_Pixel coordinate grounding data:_

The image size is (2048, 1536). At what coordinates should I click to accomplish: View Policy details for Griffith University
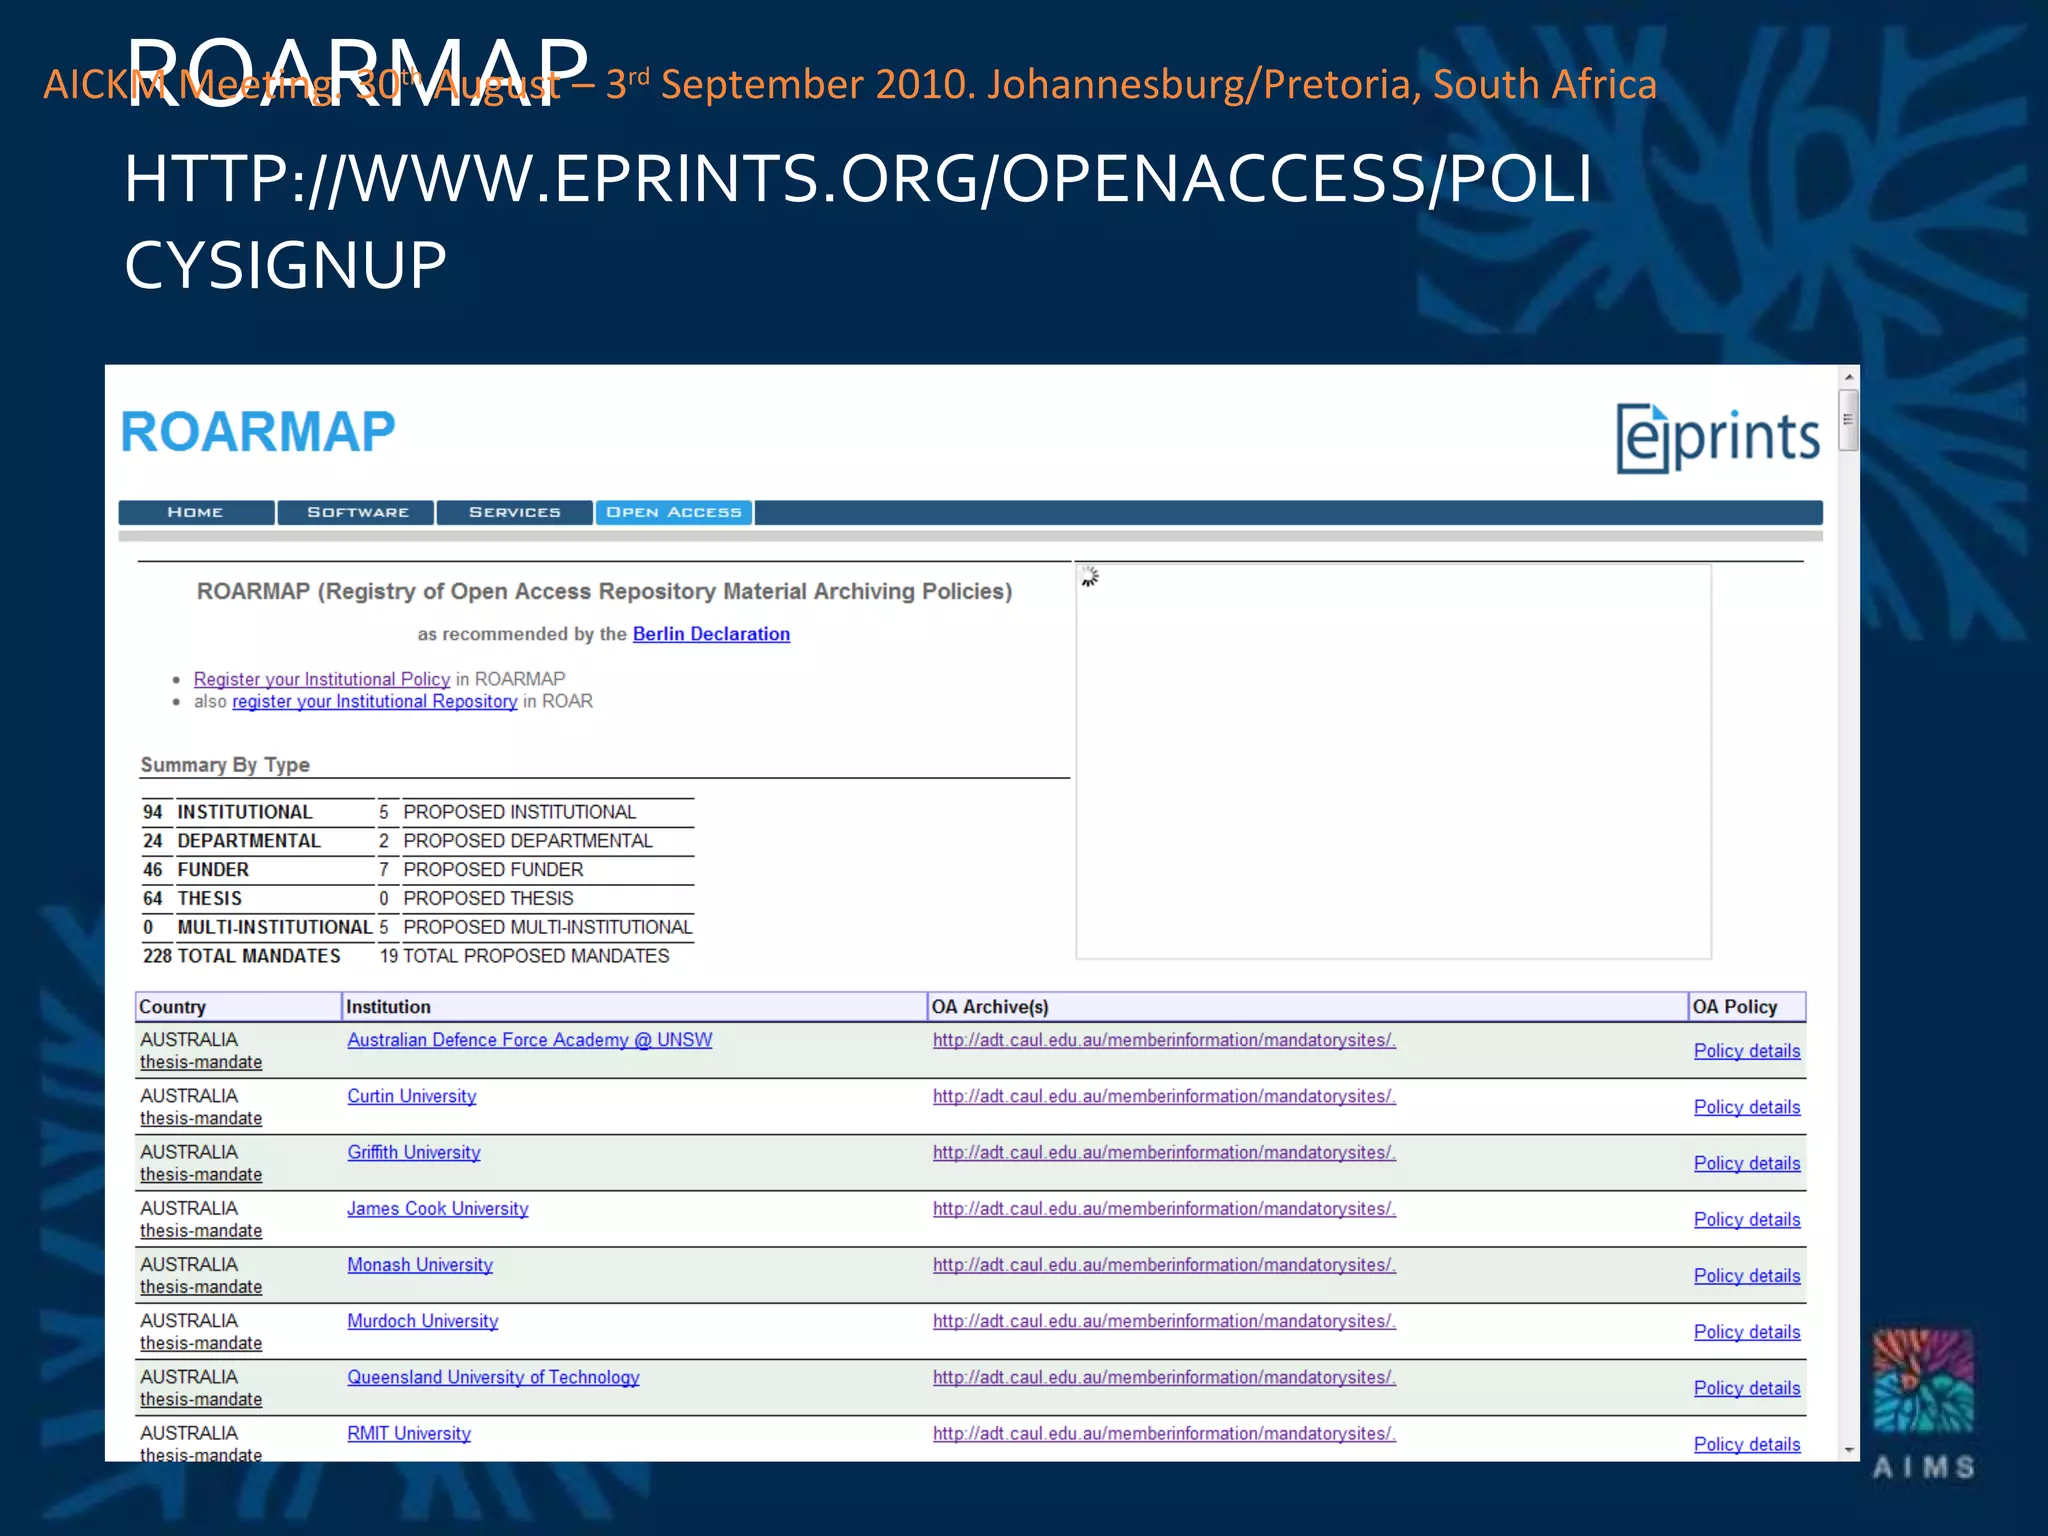(x=1746, y=1163)
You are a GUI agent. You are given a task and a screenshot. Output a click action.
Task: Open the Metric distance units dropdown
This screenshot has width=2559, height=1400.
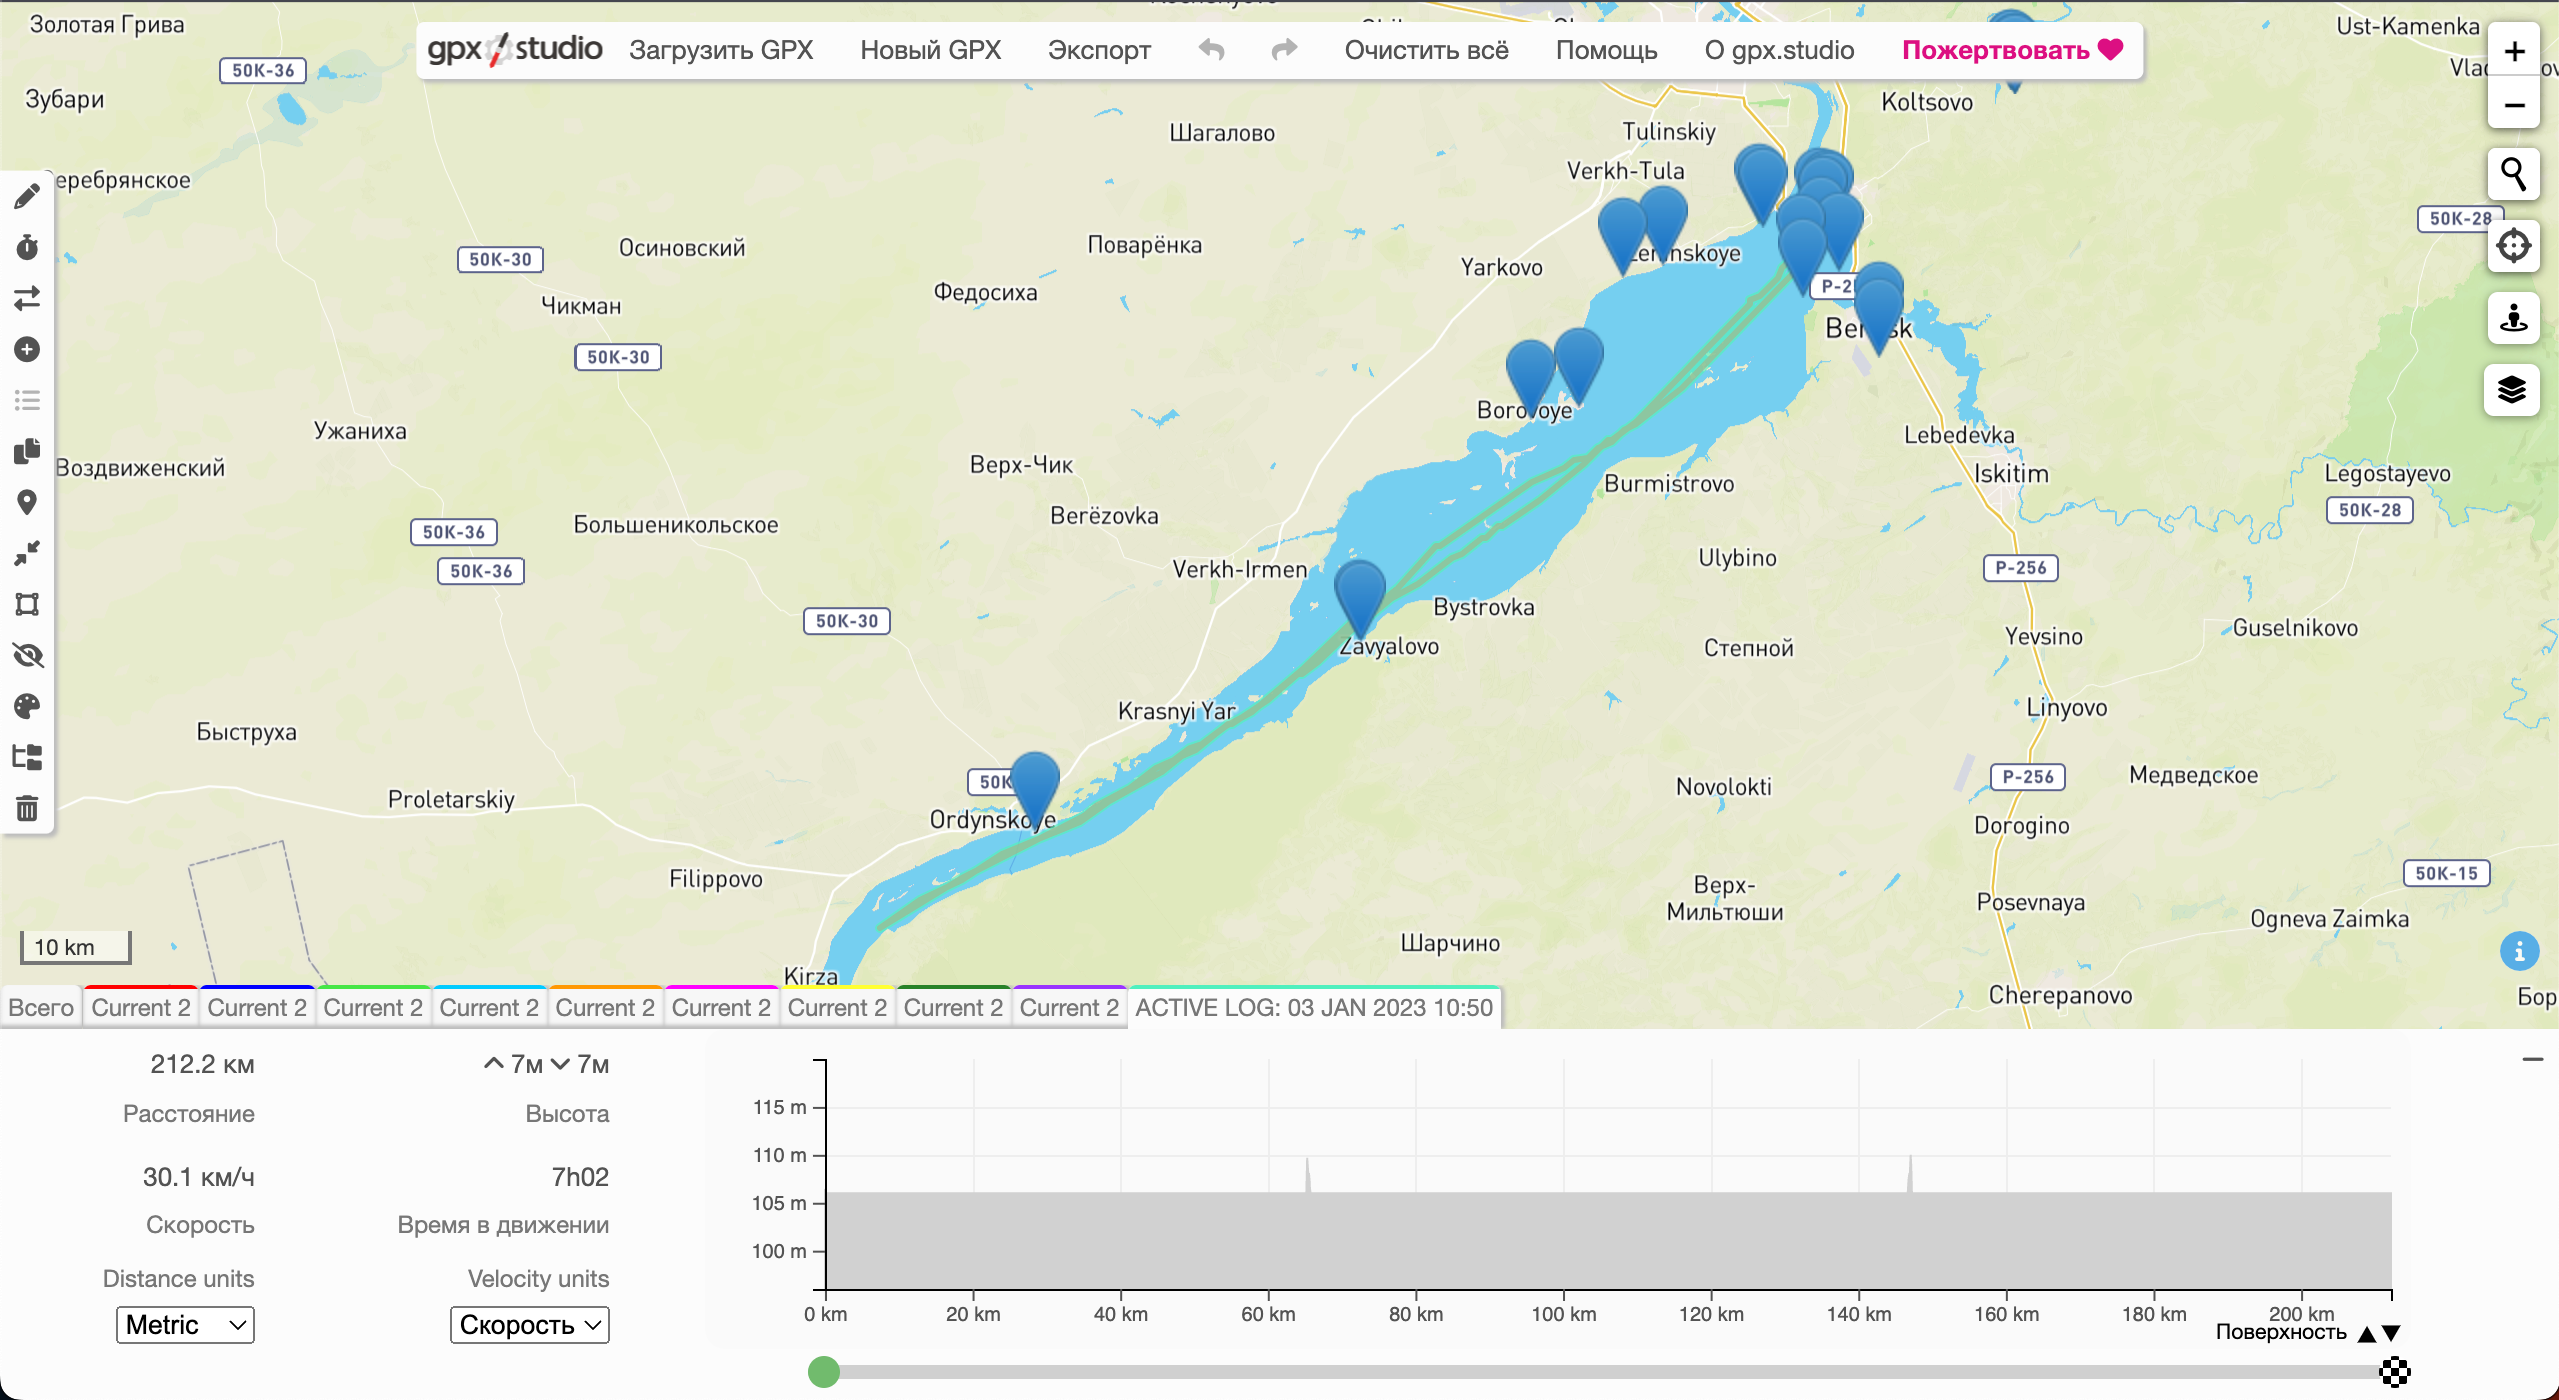coord(185,1325)
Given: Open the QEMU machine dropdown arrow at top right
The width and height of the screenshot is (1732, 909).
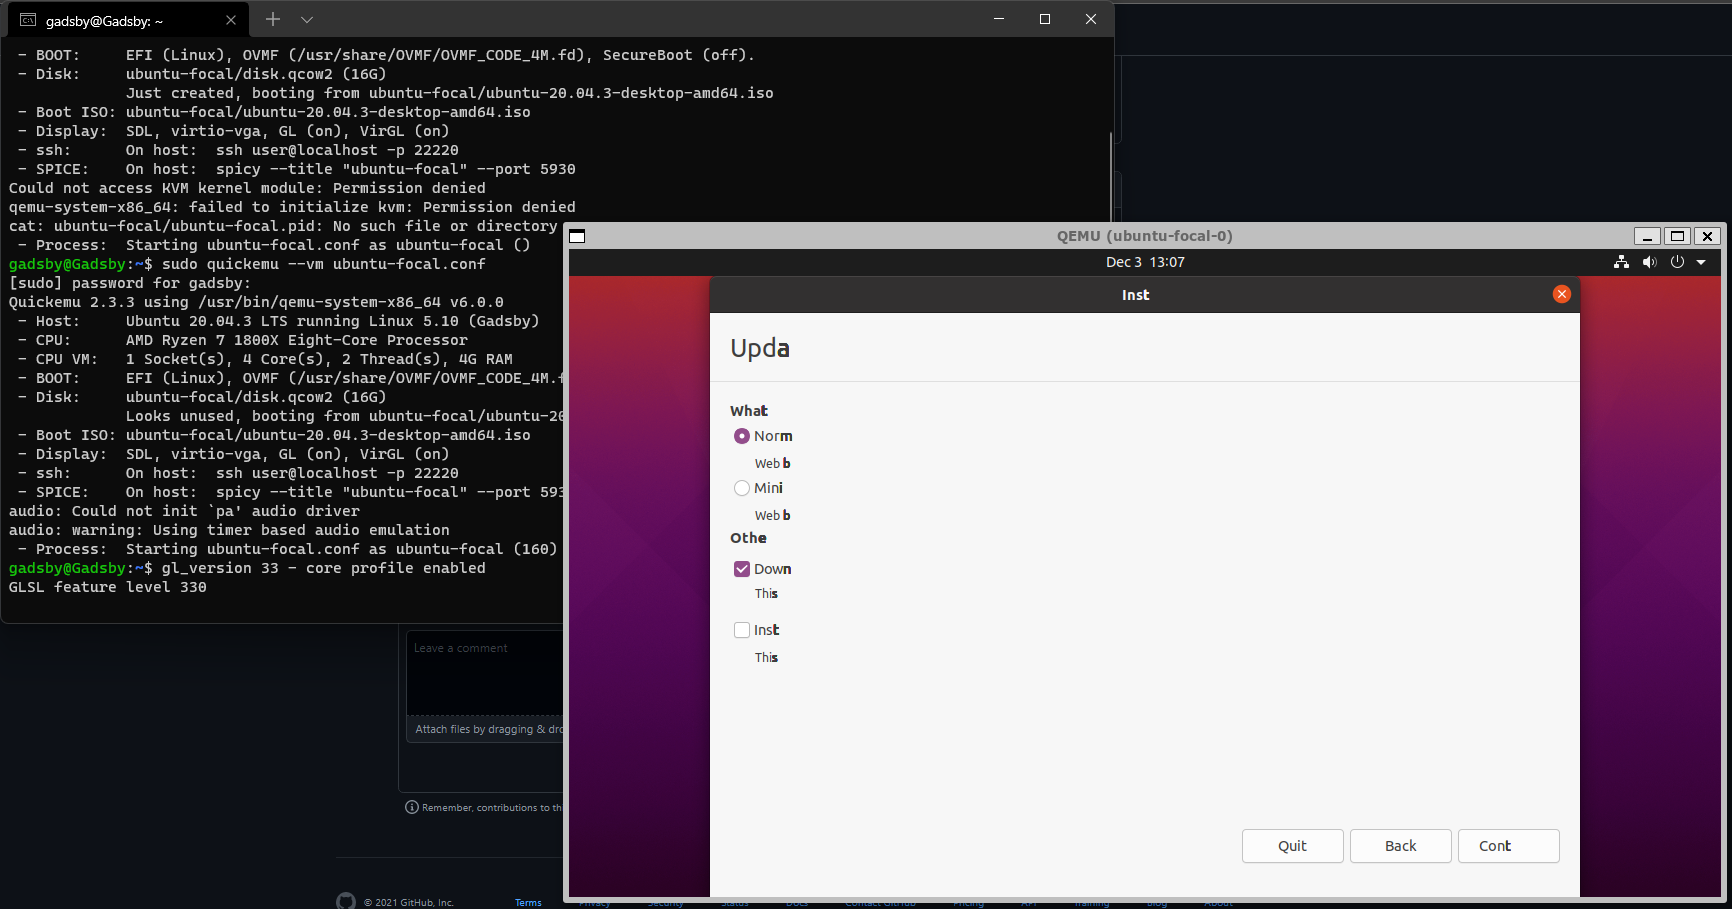Looking at the screenshot, I should point(1702,262).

_WHAT THE TASK REQUIRES:_ From the first line to the last, set down the data exactly, without the pictures.

_TASK SOLUTION:_
The image size is (2048, 1536). At what coordinates should I click to accomplish: View Policy details for Griffith University
(x=1746, y=1163)
You are a GUI agent. You are given a task and a screenshot. Output a click action.
Task: Open the Metric distance units dropdown
This screenshot has width=2559, height=1400.
coord(185,1325)
Given: Open the QEMU machine dropdown arrow at top right
The width and height of the screenshot is (1732, 909).
Looking at the screenshot, I should point(1702,262).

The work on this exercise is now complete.